Home Office Expenses
Anyone who works from home can take certain deductions for their home offices. If you work from home but you’ve avoided this deduction to prevent an audit, this year, you should reconsider. If you do work out of a home office, it’s well worth it for you to take the home office deduction.
But in order to take this deduction, you do need a separate home office. Wherever it is, it needs to be isolated to only work activities. This is called the exclusive-use requirement. So if you have a designated home office space where you work at least a few hours every day, and most of your business is conducted there, you are probably eligible for this tax break.
If you decide to take this deduction, your next step is to figure out the percentage of your home that is used for your business. An easy rule of thumb is to take the square footage of your office space divided by your total home square footage. That is your business percentage for your home. You can use that number to to factor in property taxes, direct and indirect expenses (like a special business phone line or a portion of your utilities) and rent.
Student Loan Interest
If you’re paying student loans, you are able to deduct the interest you’ve paid over the year. This deduction works by reducing your taxable income by up to $2,500 if you qualify. If you make at least $65,000, however, that deduction will be reduced by a lot.
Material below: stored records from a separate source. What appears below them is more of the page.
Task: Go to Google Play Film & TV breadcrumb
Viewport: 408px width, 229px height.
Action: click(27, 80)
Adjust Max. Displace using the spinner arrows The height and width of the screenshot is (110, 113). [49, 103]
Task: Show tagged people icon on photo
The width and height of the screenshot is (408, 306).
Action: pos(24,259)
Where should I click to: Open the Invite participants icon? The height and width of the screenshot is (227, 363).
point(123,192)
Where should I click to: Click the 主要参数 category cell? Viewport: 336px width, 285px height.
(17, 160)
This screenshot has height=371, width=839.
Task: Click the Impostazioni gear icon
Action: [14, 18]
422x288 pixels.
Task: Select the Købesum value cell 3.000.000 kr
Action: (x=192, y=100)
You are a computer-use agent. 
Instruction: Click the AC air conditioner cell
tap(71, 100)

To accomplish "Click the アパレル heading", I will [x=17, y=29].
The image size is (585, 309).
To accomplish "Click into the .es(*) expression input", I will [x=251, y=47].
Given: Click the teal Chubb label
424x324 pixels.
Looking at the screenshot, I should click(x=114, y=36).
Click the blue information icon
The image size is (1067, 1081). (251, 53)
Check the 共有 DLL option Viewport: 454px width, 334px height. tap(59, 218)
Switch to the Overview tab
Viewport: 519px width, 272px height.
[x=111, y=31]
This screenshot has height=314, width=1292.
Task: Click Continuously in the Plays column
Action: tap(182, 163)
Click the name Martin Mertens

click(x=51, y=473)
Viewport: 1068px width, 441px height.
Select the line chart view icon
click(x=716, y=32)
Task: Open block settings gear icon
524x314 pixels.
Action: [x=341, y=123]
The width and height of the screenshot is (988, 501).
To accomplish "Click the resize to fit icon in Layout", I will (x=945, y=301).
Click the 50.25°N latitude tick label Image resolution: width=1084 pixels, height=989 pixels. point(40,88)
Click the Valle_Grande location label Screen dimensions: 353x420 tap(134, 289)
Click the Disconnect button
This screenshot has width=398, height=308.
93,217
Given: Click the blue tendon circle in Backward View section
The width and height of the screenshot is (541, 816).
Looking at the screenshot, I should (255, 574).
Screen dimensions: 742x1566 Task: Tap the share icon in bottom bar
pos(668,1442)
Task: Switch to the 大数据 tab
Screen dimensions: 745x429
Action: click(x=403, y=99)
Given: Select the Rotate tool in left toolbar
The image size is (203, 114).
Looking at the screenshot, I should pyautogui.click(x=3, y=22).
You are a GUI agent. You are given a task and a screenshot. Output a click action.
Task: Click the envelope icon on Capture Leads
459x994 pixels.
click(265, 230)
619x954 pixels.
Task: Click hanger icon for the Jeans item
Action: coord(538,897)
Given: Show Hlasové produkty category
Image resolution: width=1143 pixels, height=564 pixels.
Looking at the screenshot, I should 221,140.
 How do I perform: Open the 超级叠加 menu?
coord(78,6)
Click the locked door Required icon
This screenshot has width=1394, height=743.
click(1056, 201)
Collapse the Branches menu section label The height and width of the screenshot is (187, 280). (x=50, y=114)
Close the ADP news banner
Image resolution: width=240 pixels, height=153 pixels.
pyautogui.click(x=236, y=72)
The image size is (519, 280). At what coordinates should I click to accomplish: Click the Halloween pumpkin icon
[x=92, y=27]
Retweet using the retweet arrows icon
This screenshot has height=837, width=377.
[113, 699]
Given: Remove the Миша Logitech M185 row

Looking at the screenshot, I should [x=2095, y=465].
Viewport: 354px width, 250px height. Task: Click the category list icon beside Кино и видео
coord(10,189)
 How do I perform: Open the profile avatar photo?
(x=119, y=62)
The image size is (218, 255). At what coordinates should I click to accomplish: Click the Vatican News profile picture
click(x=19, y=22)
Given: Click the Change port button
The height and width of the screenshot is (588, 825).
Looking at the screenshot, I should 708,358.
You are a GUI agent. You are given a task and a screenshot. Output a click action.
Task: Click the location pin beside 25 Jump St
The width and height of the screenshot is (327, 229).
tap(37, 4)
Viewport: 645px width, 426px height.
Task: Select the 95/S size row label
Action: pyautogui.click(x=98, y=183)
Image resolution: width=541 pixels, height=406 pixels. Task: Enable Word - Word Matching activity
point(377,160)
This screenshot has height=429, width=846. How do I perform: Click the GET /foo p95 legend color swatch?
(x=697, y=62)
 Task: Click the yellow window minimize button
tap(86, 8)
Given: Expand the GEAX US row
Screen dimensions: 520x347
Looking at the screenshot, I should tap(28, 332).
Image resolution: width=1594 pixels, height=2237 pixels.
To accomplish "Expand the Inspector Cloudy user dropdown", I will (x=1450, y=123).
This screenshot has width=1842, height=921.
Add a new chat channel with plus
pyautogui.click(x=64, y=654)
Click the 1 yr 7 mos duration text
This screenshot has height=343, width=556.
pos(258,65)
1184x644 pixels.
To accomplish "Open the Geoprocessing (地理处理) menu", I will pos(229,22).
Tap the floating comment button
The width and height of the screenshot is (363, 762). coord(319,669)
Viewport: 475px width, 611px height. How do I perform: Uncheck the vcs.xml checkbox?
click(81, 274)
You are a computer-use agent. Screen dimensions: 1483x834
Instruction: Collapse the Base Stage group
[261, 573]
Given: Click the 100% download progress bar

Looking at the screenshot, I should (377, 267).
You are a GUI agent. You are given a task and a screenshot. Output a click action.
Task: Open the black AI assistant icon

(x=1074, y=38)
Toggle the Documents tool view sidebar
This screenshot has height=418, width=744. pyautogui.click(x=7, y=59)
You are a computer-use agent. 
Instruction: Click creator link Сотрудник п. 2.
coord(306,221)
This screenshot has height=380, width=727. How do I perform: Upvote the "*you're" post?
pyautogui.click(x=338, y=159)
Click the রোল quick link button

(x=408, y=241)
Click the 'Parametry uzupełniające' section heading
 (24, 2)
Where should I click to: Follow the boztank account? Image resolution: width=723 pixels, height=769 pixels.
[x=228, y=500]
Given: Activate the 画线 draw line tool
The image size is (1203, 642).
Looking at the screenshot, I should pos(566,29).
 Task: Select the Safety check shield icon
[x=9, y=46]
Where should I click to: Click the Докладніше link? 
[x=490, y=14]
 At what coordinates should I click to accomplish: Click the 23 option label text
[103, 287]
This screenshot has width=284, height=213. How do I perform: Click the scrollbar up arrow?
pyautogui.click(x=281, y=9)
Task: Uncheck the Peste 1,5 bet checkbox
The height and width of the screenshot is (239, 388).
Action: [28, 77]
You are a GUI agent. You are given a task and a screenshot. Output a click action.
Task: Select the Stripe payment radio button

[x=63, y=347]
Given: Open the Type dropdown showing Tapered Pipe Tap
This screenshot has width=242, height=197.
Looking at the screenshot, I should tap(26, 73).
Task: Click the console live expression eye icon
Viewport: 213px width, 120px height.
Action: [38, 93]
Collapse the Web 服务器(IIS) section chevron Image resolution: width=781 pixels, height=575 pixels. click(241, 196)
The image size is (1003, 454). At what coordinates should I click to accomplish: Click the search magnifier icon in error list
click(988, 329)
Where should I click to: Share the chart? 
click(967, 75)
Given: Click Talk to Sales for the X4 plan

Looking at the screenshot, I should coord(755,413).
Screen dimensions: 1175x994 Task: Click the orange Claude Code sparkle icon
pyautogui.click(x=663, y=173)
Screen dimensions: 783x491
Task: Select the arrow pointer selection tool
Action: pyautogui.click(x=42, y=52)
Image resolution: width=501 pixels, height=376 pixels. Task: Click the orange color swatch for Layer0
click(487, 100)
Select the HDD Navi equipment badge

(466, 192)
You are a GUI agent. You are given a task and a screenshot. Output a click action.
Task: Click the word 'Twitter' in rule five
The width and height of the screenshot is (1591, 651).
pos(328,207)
You can find out more about the student loan deduction here.
Health Savings Accounts
Health savings accounts, or HSAs, offer multiple tax benefits that many people don’t know about. Contributions are tax deductible, or even pretax if made via payroll. Another bonus: Any interest made is tax-free. So if you have an HSA, make sure you’re aware of all the benefits come tax time.
Child Care Tax Credit
If you pay someone to take care of your children, you may be eligible for the child and dependent care tax credit. And this is a tax credit, not a deduction. That means that if you get a tax credit for $500, your tax bill will be reduced by $500. Regardless of your income level, you can still get this credit.